The Boomerang Alliance – which brings together 47 community groups and local governments – is towing a 3-metre long soft drink bottle around the state and handing out money for bottles and cans.

The group says its ‘mock refund container’ is designed to simulate a real deposit scheme, and hopes to prompt political action by dropping off the containers it collects to the office of Premier Daniel Andrews.

“[It's] a message from regional Victoria that they should get on with it and implement the scheme,” said Boomerang Alliance member Annett Finger.

Ms Finger is also a researcher in marine ecology, and says the effect of growing plastic waste runs well beyond political borders.

“I'm dealing with the nasty end of what happens when we don't recycle properly,” she said.

“These schemes are the most effective thing any government can do to help our oceans.”

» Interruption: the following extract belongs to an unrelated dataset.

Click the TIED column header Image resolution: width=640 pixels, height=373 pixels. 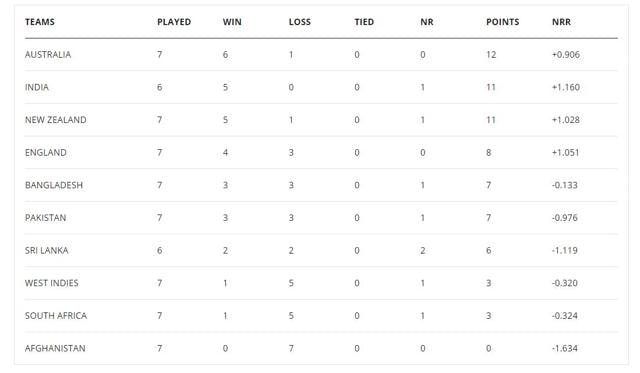tap(364, 22)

After decades of resistance from corporations and lobbies, Victoria and Tasmania are now the only states without a refund scheme or a proposed scheme.

Western Australia and Queensland have programs set to start by next year, while New South Wales, South Australia and the Northern Territory already have container deposit schemes in place.

The Victorian Government says it will consider a scheme, but has not made any formal commitments.

“We continue to look at container deposit schemes in other jurisdictions to understand the benefits and costs of various models, and how they might work in Victoria,” a Government spokesperson said.